First of all, is anyone really surprised that kids whose social
circles engage in proscribed sexual behaviors also break other rules?
Amazingly, several major news organizations promptly reported the
findings as if they were actual news.

What is most striking about the report is what CASA chose not to
emphasize, and what's missing altogether. Buried in an appendix, for
example, is the fact that the percentage of kids reporting use of
marijuana rose this year, as did the number reporting having tried
marijuana by age 13.

Missing altogether are tables showing whether there were any
correlations they chose not to highlight, or any indication of which,
if any, of the results - including the touted correlations between
drugs and sexual/dating behavior - were statistically
significant.

That's important, because some of the most sensational conclusions are
based on breathtakingly small numbers. For example, girls with
boyfriends two or more years older purportedly are six times more
likely than those with no boyfriends to get drunk in a typical month
or to smoke marijuana (they seem not to have asked about boys with
older girlfriends). But that is based on a sample of precisely 21
girls who said they had boyfriends two or more years older - half of
whom smoked marijuana and 35 percent of whom got drunk.

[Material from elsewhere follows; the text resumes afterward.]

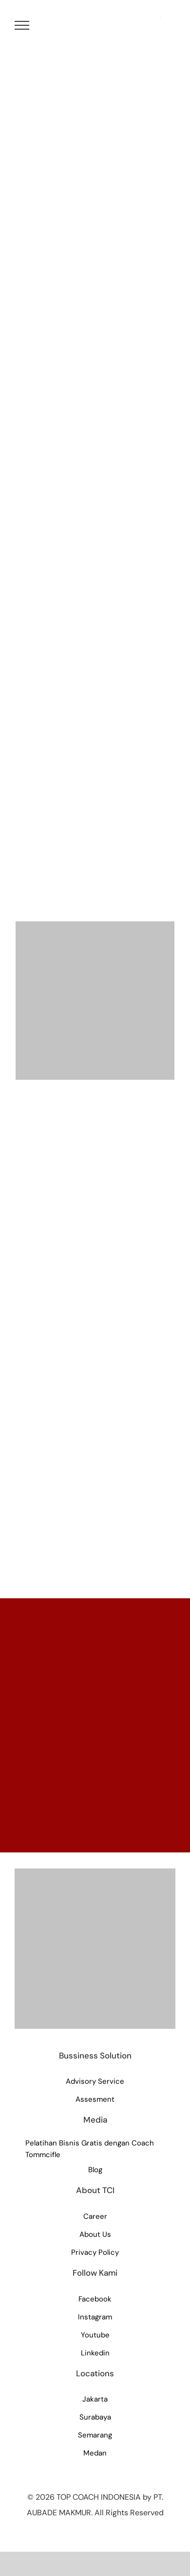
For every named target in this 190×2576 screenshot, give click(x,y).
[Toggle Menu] (22, 25)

That's 11 girls smoking marijuana and seven getting drunk, out of a
total sample of 1,000 kids. And the data an outside observer would
need to run their own mathematical tests for statistical significance
are left out of CASA's report.

Also missing from this year's CASA survey is a whole series of
questions asked in previous years about the perceived harmfulness of
various drugs. This is puzzling for what is billed as a survey on
attitudes, especially given that the White House continues to blitz
teens and their parents with ads designed to frighten them about
marijuana. Don't they want to know if these commercials are having the
intended effect?

One can't help but wonder if there is something in the answers to
these questions that CASA would prefer not to hear. Other research has
suggested that the White House ads may actually be counterproductive,
and avoiding the relevant questions is one way to keep from confirming
the bad news.

Or maybe Califano and colleagues realized that the answers kids give to
these questions show how blatantly we are misinforming them about drugs.
Consider: Last year, 57 percent of teens said marijuana is "very addictive"
- - which is just plain wrong. Only 49 percent rated regular use of alcohol
as "very harmful" compared to 75 percent giving a "very harmful" rating to
marijuana - another conclusion that a mountain of scientific evidence
suggests is exactly backwards.

CASA's reports should get the same level of skepticism as any other
document put out by an advocacy group with a very large ax to grind -
as should the reports and studies issued periodically by government
drug warriors. Uncritical reporting of such nonsense serves no one.